Stummvoll widerspricht Doralt: Steuerliche Entlastung vor allem für Familien bleibt unser Hauptanliegen

Wien (OTS/ÖVP-PK) - "Nicht unwidersprochen" lassen will ÖVP-Finanzsprecher Abg. Dr. Günter Stummvoll die Aussagen von Prof. Werner Doralt in der heutigen Ausgabe der Salzburger Nachrichten. "Vor allem was die Aussagen Doralts zur Umverteilung und der ÖVP-Forderung von 7000 Euro Kinderabsetzbetrag betrifft, bedarf es doch einiger Klarstellungen", so Stummvoll heute, Dienstag.

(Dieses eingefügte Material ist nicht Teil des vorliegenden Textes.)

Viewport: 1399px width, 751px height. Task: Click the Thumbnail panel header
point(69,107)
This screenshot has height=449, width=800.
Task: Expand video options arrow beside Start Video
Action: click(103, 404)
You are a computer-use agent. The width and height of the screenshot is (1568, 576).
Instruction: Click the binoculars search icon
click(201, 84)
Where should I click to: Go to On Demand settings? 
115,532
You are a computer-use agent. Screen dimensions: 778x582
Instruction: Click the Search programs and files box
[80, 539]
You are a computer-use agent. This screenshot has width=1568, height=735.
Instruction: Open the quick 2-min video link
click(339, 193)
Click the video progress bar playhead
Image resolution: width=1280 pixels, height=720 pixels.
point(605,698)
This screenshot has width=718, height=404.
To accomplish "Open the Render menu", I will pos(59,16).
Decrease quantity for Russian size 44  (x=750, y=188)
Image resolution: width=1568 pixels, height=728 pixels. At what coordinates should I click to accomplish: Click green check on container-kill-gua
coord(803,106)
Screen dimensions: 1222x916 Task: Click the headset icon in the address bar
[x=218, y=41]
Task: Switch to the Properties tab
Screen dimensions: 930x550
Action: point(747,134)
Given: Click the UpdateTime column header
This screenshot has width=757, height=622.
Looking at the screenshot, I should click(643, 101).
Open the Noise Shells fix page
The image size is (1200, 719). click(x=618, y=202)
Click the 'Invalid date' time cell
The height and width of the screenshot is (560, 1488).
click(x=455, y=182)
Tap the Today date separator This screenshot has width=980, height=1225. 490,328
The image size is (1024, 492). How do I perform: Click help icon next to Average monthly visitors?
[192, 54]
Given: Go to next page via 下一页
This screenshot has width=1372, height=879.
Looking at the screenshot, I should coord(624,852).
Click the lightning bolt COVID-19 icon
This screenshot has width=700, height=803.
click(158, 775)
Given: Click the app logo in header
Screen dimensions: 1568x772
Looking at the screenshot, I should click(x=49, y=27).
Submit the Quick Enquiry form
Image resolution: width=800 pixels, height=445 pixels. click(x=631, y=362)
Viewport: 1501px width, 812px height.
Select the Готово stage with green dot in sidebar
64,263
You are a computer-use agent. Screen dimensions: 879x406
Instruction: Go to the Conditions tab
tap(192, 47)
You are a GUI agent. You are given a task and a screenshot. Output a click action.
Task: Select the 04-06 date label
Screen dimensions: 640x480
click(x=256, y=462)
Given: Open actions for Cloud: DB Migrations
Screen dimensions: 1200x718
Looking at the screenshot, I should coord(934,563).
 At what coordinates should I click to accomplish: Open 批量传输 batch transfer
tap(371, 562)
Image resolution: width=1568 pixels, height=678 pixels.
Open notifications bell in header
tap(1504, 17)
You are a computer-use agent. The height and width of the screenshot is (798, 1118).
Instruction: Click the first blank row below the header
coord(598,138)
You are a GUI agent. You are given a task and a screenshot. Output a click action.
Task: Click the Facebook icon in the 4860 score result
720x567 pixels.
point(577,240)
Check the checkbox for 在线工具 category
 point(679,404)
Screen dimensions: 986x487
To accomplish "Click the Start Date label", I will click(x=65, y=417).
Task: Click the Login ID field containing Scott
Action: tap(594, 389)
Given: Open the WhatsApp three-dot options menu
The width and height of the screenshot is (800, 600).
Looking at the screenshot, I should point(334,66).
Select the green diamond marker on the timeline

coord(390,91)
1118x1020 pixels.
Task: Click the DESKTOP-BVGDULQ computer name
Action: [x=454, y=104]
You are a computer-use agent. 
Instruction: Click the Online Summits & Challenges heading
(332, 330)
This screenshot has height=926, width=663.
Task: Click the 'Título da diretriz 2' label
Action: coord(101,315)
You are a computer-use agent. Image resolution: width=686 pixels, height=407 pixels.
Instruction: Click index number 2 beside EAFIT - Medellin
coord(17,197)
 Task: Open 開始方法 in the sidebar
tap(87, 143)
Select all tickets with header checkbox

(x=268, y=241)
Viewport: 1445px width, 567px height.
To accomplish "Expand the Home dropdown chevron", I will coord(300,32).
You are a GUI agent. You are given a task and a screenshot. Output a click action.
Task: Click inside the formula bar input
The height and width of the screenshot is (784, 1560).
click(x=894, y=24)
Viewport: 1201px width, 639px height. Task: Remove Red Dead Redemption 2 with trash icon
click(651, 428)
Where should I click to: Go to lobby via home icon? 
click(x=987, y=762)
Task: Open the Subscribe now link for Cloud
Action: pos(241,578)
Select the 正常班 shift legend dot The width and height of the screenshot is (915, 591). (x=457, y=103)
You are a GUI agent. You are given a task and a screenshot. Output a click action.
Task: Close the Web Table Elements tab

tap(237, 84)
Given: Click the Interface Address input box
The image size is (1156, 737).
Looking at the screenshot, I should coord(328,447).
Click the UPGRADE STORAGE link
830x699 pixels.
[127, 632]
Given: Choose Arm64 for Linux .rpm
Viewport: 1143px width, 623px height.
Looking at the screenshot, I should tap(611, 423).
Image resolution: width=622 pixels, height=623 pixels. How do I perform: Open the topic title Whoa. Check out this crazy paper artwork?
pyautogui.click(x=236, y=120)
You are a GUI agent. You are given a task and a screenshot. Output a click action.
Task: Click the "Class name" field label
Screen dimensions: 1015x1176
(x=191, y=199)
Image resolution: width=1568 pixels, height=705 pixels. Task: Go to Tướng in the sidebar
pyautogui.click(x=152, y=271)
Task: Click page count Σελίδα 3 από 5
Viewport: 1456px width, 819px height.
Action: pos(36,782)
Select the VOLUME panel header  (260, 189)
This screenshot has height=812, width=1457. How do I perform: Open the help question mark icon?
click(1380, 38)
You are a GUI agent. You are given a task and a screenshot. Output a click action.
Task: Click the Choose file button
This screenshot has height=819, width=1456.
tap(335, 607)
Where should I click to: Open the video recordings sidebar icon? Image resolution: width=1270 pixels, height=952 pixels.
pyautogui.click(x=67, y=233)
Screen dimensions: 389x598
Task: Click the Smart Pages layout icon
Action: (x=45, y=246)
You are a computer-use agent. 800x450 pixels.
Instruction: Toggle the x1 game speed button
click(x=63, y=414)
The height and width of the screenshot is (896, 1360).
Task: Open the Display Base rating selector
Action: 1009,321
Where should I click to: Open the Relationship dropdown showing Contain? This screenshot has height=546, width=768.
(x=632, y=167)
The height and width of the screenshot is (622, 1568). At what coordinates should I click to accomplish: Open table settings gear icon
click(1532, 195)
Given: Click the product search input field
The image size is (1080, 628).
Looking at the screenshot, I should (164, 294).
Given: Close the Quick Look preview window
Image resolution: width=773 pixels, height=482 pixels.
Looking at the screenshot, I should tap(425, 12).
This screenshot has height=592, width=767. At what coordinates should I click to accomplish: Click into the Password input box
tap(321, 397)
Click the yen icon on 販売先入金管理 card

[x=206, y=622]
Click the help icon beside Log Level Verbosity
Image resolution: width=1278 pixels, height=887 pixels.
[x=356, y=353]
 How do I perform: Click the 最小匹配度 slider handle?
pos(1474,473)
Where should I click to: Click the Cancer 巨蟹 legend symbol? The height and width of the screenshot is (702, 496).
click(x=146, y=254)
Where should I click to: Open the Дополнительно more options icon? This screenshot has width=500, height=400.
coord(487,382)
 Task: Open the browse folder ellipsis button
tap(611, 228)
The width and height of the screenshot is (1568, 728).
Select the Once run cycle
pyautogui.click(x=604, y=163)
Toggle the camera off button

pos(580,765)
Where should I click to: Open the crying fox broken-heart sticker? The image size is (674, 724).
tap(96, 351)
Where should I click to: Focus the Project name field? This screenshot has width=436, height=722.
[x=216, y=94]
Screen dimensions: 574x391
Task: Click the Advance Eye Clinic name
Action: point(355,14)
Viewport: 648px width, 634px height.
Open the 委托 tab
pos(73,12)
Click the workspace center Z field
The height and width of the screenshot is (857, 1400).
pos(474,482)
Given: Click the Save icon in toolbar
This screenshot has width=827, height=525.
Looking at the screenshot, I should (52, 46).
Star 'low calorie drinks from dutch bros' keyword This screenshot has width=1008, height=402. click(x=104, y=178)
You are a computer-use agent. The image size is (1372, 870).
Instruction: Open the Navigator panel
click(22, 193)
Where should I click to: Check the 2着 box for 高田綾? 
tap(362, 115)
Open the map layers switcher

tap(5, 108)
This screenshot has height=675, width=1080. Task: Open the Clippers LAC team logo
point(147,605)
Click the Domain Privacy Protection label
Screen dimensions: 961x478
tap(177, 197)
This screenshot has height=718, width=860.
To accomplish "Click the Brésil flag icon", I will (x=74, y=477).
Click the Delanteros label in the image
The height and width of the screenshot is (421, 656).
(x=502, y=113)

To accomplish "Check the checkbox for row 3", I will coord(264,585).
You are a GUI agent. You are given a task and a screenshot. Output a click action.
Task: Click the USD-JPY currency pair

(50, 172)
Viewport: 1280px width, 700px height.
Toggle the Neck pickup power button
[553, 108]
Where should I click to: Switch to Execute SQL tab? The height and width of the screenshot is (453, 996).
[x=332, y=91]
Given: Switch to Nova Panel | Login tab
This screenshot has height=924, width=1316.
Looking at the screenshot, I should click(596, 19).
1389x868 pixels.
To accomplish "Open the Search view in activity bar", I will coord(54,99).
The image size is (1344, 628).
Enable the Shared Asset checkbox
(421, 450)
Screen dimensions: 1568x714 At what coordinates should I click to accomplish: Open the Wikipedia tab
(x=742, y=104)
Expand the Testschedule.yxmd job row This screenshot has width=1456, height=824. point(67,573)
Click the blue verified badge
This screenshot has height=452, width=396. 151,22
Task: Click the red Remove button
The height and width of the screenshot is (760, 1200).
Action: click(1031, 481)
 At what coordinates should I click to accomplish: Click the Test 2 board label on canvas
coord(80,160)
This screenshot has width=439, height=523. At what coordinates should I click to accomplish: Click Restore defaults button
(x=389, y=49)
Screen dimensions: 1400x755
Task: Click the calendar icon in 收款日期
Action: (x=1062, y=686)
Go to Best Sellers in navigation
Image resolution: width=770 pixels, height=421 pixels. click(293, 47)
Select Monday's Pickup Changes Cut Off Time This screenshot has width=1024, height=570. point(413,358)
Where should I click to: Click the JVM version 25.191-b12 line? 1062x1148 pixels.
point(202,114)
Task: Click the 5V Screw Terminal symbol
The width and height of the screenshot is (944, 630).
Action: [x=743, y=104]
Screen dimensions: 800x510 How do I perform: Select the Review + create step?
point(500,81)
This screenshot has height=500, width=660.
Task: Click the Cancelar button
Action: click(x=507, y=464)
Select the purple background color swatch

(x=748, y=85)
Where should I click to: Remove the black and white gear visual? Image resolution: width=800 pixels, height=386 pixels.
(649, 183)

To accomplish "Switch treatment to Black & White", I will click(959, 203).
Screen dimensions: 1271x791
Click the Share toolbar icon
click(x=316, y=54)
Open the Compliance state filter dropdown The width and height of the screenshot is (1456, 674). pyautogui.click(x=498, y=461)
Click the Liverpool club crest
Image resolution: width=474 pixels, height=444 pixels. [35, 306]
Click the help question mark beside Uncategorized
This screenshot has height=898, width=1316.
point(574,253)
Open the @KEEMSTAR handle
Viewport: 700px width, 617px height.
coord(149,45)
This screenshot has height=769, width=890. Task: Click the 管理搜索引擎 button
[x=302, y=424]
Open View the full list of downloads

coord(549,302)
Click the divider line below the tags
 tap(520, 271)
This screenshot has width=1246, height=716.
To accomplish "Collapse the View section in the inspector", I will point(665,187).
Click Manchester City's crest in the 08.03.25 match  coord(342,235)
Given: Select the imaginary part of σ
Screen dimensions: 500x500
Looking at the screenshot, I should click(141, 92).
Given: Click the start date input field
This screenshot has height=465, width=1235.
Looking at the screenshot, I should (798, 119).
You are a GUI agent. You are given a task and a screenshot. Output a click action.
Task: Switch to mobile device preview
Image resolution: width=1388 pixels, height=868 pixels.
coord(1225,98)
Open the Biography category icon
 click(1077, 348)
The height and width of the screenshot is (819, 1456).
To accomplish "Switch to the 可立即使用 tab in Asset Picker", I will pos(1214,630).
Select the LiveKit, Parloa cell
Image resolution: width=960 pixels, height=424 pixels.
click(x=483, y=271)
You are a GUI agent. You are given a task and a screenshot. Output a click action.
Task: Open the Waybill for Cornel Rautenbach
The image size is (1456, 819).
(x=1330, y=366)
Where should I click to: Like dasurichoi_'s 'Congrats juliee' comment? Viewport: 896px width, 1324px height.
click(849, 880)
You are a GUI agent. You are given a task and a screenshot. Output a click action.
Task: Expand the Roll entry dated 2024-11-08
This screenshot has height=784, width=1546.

"Für die ÖVP war, ist und bleibt die Familie ein Hauptanliegen. Familien brauchen Unterstützung. Wir, also die ÖVP, sind diejenigen, die sich den Familien in Österreich als Partner an die Seite stellen. Wir wollen die steuerzahlende Bevölkerung entlasten, um insbesondere den Familien mit Kindern mehr Wohlstand zu ermöglichen. Die steuerliche Entlastung der Familien soll über die Einführung eines Kinder- und Jugendfreibetrags von 7000 Euro pro Kind und Jahr erfolgen. Dieser soll von jedem Elternteil, unabhängig davon, ob verheiratet oder nicht, zur Hälfte geltend gemacht werden können. Das sind zwei Mal 3500 Euro. Dies haben wir in unserem Wahlprogramm so festgehalten und soll eine spürbare steuerliche Entlastung für die Familien und damit für den Mittelstand in Österreich bringen", ist Stummvoll überzeugt.

Vehement stellt sich Stummvoll gegen die Behauptung, die Umverteilung funktioniere in Österreich nicht. "Österreich hat im internationalen Vergleich eine geringe "Spreizung" zwischen Arm und Reich, also eine starke Umverteilung und hohe Einkommensgleichheit", erläuterte der ÖVP-Finanzsprecher: "Österreich ist ein stark umverteilendes Land. Nach dem sogenannten Gini-Koeffizienten gemessen sind wir bei den Ländern mit den geringsten Unterschieden zwischen dem unteren und dem oberen Einkommensdrittel. Das kommt vor allem daher, dass unser sehr stark ausgebautes Sozialsystem Einkommensunterschiede mit Transferzahlungen ausgleicht. Diese Umverteilung stammt primär aus Steuerleistungen des oberen Einkommensdrittels." Laut der letzten OECD-Studie aus dem Jahre 2012 lag der Gini-Koeffizient in Österreich bei 0,261 und damit deutlich unter dem OECD Durchschnitt von 0,314.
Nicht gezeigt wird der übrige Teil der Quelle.